When speaking of groups of female friends it seems hard to surprise them. Thus is the case with my friend Natalie, with whom I have celebrated almost thirty birthdays. Natalie also, like me, is a sworn restaurant follower and feels there is nothing like a good restaurant to excite us both. Our choice of Sumac, located in Moshav Gaya near Ashkelon, was not accidental - just breezing over their menu offering such a special variety of dishes, convinced us.
An urbanite entering Moshav Gaya will certainly notice that the feeling of pressure from the city immediately dissolves and the atmosphere begins to feel a bit odd at its own special pace. The restaurant space has been on Moshav Gaya for some years with different names and menus, but for the last year and a half it has been Sumac, under the spectacular management of Uzi Na'im, a veteran of restaurants such as Kadita, Focaccia and Keremim. The name Sumac was a natural choice based on the Arabic name for a spice that Uzi loves to use generously in the dishes he prepares. Og HaBorskaim, as the spice was called in Hebrew in Talmudic times, was used as well in the preparation of leather, for both color and acidity. The relaxed and serene patio of Sumac, together with the warm decoration scheme, gave us no choice but to seat ourselves outside and imagine we are sitting on a huge homey porch.
Sumac's menu is unique and includes a vast selection of appetizers, pastas, meats, fish and more. Our decision was difficult because so many of the dishes look like interesting culinary experiences. If already we are celebrating, though, we went all the way and ordered three appetizers to start. The first was a dish of liver pate with eggplant jam and a few zwiebacks (crispy sweet toasts) on the side. The unique aspect of this dish was in the liver actually, prepared with beets, lending a slightly sweet taste to the paté. The eggplant jam was also not standard - after one bite I suddenly wondered if I had passed over the entire meal and arrived already to dessert. The second dish, no less surprising, was stuffed chestnut pumpkin, reduced in calories and vitamin filled. To all this they added a stuffing of beef, pine nuts and raisins in a balsamic vinegar reduction on a bed of labane cheese, of course enriched with sumac - a wonderful dish rich with flavor and strikingly creative. Our final choice, which we could not possibly pass up, was shrimp Carbonero, sautéed with smoked goose breast, cream and fresh herbs. The sauce was especially fine with just the right touch of saltiness, and the shrimp were perfectly juicy.

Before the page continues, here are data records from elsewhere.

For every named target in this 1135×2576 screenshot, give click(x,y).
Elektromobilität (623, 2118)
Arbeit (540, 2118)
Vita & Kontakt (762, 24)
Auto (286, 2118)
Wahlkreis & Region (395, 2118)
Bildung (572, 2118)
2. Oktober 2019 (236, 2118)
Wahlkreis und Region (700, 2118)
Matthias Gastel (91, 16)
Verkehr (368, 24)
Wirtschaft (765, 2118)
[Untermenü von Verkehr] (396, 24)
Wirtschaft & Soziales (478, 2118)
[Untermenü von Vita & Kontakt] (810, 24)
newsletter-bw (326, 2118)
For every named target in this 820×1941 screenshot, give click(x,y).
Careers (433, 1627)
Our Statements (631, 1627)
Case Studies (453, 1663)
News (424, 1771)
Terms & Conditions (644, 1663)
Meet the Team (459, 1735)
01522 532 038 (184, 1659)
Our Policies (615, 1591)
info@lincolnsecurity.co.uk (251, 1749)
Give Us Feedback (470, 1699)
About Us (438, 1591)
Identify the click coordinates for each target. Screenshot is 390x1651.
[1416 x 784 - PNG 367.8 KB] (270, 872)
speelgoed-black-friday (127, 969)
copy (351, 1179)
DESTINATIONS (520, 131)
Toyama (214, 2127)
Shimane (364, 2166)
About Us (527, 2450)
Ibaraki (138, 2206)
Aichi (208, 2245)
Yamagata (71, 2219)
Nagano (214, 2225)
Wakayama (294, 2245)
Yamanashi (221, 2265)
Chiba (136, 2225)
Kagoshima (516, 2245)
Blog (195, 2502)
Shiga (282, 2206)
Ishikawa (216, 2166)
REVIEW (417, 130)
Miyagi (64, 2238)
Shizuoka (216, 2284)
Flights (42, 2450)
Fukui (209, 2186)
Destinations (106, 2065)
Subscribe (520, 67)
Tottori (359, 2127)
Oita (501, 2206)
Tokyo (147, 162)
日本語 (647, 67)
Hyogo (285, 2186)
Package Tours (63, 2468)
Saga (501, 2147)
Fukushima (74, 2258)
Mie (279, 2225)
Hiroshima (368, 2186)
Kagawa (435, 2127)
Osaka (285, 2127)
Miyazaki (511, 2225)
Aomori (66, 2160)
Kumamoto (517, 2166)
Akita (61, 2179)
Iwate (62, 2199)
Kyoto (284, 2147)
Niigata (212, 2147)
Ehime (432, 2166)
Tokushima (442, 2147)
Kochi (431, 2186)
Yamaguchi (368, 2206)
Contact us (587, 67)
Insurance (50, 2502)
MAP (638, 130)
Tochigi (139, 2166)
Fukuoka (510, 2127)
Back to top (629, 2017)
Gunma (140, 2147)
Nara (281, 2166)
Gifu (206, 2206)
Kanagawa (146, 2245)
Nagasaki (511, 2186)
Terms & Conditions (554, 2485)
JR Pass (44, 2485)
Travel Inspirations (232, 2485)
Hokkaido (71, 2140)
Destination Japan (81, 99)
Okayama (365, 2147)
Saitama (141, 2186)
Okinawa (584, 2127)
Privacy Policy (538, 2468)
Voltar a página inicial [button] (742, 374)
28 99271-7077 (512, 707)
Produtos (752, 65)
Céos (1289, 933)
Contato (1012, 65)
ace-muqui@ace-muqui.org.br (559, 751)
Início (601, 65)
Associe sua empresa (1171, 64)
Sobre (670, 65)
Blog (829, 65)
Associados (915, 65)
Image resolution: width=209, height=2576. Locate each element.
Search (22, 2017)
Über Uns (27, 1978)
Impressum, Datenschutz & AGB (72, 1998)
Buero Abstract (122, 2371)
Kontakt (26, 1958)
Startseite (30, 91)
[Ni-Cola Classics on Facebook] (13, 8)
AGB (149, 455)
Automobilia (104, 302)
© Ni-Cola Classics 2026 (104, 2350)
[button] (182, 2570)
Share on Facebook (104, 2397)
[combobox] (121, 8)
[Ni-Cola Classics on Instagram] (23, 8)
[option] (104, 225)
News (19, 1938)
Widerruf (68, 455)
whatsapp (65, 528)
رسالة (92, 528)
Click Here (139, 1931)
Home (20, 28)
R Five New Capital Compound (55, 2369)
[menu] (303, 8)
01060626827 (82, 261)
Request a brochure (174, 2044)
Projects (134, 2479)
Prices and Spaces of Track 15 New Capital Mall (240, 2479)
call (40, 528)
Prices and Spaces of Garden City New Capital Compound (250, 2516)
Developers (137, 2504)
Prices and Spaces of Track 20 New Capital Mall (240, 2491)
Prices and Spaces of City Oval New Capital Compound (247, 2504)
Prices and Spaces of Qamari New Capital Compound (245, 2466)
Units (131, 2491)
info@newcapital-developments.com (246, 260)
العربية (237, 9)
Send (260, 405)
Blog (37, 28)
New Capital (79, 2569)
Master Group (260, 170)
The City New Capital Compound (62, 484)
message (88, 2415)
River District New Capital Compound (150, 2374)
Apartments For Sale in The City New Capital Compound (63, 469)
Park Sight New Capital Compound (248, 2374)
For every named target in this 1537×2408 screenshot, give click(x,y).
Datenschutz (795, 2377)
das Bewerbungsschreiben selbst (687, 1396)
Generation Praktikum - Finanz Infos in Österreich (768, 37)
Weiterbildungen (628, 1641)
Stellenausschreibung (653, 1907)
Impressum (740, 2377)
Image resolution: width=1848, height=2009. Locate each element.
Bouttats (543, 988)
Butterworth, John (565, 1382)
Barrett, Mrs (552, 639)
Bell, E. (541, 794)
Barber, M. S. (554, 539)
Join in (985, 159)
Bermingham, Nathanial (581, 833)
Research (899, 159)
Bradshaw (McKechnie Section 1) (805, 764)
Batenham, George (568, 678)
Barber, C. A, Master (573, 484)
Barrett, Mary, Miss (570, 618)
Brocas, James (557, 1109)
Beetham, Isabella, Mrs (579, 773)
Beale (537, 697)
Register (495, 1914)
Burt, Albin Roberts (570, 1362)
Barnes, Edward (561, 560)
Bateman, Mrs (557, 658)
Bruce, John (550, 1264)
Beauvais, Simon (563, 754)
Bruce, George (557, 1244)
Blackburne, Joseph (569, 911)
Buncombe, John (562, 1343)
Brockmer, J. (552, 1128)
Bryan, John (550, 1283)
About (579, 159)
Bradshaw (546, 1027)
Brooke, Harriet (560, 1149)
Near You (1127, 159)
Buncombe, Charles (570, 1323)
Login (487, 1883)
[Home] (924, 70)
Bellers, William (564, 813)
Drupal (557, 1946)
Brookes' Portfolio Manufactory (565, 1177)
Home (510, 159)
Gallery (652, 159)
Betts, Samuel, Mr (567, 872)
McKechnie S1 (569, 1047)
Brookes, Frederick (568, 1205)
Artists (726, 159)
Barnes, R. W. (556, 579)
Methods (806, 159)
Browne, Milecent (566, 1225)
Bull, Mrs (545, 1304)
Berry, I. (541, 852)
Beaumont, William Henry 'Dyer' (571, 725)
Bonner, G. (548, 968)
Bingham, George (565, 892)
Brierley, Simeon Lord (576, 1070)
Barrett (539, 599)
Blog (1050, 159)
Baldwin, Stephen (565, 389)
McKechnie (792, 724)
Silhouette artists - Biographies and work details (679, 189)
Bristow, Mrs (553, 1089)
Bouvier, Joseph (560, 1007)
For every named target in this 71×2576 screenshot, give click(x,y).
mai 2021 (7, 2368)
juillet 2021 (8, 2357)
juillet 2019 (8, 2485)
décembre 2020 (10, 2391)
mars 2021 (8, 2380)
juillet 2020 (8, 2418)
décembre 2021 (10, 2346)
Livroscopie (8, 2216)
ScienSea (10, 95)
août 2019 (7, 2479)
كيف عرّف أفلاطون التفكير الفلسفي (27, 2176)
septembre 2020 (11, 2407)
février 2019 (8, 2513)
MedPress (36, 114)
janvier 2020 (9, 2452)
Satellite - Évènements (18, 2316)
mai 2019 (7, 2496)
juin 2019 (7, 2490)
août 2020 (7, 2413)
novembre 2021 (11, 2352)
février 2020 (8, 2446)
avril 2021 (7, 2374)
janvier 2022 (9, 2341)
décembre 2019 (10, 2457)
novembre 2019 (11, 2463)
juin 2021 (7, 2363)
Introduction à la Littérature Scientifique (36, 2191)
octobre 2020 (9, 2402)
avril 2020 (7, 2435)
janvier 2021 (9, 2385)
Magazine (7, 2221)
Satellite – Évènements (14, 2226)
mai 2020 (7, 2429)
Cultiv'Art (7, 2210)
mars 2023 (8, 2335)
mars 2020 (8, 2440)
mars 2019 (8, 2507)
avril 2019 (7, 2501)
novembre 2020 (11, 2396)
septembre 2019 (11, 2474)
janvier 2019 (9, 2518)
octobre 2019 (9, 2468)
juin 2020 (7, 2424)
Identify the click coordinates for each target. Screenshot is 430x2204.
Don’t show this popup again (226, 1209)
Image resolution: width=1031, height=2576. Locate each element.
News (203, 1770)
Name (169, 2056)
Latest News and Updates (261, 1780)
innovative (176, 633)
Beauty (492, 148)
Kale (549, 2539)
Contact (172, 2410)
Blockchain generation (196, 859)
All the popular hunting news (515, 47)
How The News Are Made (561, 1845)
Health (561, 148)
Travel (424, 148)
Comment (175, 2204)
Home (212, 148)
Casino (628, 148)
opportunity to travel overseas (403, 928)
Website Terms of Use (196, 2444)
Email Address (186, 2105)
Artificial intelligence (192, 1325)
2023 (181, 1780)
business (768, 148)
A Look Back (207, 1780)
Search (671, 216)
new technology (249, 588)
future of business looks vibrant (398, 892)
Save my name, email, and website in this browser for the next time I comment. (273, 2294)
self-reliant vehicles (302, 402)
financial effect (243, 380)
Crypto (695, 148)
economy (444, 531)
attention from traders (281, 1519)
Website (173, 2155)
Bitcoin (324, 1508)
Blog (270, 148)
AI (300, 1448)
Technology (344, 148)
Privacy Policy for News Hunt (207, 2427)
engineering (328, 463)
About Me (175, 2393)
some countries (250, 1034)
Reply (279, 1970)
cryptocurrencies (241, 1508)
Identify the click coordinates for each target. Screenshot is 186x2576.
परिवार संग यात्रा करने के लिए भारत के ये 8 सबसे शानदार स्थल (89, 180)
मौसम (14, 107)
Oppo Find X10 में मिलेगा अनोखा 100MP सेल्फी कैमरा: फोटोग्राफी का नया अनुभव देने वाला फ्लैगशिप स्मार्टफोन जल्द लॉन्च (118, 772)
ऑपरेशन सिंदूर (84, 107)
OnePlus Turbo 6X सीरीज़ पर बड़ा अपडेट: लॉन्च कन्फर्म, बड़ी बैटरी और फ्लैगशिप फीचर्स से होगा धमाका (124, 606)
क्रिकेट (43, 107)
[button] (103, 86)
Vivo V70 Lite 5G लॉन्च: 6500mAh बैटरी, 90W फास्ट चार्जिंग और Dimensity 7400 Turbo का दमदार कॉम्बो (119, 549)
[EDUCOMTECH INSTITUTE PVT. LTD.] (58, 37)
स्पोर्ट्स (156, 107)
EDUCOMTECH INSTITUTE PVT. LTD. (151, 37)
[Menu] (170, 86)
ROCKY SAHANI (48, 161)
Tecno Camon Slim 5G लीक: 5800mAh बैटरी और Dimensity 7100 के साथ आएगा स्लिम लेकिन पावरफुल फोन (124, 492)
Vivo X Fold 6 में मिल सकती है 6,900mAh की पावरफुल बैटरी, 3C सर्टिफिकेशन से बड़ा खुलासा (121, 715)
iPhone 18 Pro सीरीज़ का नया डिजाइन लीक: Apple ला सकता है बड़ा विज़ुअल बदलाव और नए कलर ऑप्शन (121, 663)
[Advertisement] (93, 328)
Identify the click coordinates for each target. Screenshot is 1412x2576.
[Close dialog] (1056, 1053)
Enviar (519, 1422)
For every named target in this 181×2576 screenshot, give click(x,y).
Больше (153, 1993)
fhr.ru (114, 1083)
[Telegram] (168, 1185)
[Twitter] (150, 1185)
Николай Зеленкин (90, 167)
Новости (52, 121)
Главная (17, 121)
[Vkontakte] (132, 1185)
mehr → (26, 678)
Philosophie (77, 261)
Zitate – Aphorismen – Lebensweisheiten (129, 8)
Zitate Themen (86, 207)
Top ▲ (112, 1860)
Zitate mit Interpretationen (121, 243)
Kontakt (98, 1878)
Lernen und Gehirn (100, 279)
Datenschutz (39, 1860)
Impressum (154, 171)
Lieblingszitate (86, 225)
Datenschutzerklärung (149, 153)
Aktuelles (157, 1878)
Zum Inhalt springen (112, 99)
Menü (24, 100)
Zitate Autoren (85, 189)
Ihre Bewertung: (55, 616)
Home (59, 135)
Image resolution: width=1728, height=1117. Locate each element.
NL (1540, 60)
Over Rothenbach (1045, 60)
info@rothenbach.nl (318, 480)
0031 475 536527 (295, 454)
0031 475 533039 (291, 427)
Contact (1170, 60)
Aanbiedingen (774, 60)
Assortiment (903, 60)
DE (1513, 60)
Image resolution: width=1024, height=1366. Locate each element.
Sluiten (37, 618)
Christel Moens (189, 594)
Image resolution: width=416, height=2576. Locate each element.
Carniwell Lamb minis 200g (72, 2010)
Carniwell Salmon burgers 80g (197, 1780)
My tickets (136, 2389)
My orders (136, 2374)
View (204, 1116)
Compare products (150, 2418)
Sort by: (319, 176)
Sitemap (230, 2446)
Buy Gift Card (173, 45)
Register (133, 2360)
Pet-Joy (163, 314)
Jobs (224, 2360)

Just before Sumac's entrees arrived we gave ourselves a few minutes to rest our stomachs and let our eyes wander over the local scenery. At Sumac they are strict about using the finest raw materials for their dishes, especially concentrating on local ingredients from the area. The chickens, eggplants and a variety of other products come from the Moshavim in the area.
On to the entrees. We satisfied ourselves with two. The first was a Seafood Risotto with shrimp and calamari: an Italian-style risotto with cream and fresh herbs and shrimp so fresh we could not resist. The second we chose was Beef Strogonoff with strips of beef filet in a mushroom sauce with fresh herbs and cream - tender meat with accentuated flavors. We also could not resist dessert, so we ordered a lovely offering with passion fruit and white chocolate on a bed of nougat merengue with white chocolate and passion fruit puree.
Sumac is open every day from 9:00a.m. On weekdays they offer a variety of business meals for the price of the entree. The atmosphere is magical, the servers smile, the food is high quality and the serenity and relaxed feeling succeed in exciting visitors to want another taste. Natalie and I finished another birthday meal together smiling with a bit of sumac (blush in Hebrew) on our cheeks at the outset of another year.